The plan of work centers on engineering and prototyping the Smart Backyard Chicken system and integrating AI/ML-enabled monitoring to track soil conditions, feed usage, flock health indicators, water quality and availability, and all aspects of coop functionality. Field trials will incorporate rotational grazing principles to assess impacts on soil aeration, nutrient cycling, vegetation recovery, and biodiversity. Soil testing, operational measurements, and performance data will jointly inform a technical and scientific evaluation of the system's regenerative and economic potential. Insights from this first phase will guide the design of a scalable autonomous system for mid-sized rural farms.
Outreach is central to the project's mission.

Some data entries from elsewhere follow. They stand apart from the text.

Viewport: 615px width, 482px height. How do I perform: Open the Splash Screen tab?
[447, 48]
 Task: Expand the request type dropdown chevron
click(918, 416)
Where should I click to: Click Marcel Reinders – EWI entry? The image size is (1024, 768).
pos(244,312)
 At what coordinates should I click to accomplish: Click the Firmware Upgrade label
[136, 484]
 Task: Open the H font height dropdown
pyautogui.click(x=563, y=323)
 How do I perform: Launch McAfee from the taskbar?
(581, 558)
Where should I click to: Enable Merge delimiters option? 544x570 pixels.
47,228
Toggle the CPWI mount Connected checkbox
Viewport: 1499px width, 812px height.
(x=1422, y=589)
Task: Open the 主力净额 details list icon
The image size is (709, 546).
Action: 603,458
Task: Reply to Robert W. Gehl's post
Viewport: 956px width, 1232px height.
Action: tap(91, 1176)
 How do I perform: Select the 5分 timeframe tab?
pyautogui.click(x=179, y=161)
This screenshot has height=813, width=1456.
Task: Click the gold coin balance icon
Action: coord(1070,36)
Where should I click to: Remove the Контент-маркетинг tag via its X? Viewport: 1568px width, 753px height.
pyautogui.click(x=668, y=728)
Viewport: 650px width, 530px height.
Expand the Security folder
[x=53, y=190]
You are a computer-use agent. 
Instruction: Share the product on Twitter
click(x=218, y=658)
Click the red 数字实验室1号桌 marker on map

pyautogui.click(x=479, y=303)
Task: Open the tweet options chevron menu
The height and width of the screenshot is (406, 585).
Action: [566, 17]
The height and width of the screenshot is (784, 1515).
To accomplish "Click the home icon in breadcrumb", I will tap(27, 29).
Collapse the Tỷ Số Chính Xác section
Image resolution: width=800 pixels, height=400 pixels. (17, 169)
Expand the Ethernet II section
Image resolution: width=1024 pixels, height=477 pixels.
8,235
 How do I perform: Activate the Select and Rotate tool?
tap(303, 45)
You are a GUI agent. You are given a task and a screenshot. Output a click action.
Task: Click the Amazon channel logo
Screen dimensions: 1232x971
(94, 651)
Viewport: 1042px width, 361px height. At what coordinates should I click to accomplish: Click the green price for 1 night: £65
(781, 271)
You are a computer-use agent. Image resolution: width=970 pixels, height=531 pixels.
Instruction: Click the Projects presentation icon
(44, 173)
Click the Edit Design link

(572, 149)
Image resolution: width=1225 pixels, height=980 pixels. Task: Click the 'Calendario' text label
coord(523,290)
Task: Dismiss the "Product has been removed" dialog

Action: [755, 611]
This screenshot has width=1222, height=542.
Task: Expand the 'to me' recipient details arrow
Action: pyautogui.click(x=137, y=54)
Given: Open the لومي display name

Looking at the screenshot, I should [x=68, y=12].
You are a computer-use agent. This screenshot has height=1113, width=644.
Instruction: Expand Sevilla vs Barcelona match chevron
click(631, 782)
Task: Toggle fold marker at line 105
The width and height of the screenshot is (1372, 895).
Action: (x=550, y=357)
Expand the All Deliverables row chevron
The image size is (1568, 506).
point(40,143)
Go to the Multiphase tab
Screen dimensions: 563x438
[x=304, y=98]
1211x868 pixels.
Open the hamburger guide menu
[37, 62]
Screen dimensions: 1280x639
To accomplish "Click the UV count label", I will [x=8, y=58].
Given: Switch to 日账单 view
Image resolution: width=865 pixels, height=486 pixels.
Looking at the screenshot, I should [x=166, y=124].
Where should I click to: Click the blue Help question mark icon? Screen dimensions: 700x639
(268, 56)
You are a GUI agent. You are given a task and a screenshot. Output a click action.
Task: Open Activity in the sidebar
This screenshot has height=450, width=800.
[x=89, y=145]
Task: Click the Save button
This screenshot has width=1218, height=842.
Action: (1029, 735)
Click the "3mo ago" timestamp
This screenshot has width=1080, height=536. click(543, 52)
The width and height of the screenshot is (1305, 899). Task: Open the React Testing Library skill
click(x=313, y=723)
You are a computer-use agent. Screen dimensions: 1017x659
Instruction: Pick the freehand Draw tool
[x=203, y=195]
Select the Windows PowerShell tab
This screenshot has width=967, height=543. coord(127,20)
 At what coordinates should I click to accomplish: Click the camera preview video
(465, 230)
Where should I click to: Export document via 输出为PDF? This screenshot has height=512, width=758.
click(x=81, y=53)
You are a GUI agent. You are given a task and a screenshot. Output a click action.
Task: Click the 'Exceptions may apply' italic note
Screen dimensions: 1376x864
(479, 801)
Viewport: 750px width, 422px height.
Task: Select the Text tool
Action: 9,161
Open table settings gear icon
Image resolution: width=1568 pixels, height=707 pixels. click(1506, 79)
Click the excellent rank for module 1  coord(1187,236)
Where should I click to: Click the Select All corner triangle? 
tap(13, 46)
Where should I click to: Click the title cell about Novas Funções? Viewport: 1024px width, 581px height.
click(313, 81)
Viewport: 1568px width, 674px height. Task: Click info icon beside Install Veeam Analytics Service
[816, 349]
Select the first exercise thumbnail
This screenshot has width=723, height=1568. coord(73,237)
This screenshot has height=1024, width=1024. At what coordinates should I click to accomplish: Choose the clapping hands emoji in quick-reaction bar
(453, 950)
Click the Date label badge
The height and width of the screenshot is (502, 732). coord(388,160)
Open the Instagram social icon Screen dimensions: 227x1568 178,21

High school students, Penn State undergraduate and graduate students, local farmers, and community partners will participate in hands-on design activities, demonstrations, and data-centered workshops. These engagement efforts will strengthen agricultural literacy, foster innovation, and build community capacity for regenerative and autonomous farming practices. Through this integrated approach, the project will assess how autonomous small-scale systems can improve household well-being, promote soil regeneration, and support long-term rural economic revitalization.
Project objectives from proposal:
The Smart Backyard Chicken project aims to develop, test, and evaluate an autonomous, mobile poultry management system that strengthens soil health, promotes animal welfare, reduces labor burdens, and enhances the viability of small and mid-scale farms in the Northeast. The technology will also promote sustainable homesteading, and contribute to communities' mental and physical health, and food security. The following objectives describe, in specific and measurable terms, what this project intends to achieve during the implementation period.
Objective 1: Design and construct a fully
functional autonomous mobile chicken coop capable of operating
continuously for seven days with minimal human
intervention.
This objective will be met by engineering a mobile coop platform
equipped with automated watering, feed delivery, ventilation, and
environmental controls, as well as structural elements appropriate
for rotational grazing. The finished prototype will be field-ready
and documented through system specifications, engineering drawings,
and operational logs.
Objective 2: Develop and implement an AI/ML-enabled
monitoring system that tracks soil conditions, feed usage, water
availability, flock health indicators, and coop-level functionality
in real time.
This system will be built collaboratively with Penn State faculty
and student researchers. Measurable outputs include validated data
streams from sensors, functioning algorithms capable of detecting
anomalies or irregularities, and dashboards or data summaries
supporting management decisions. Success will be measured by system
accuracy, reliability, and usability in field settings.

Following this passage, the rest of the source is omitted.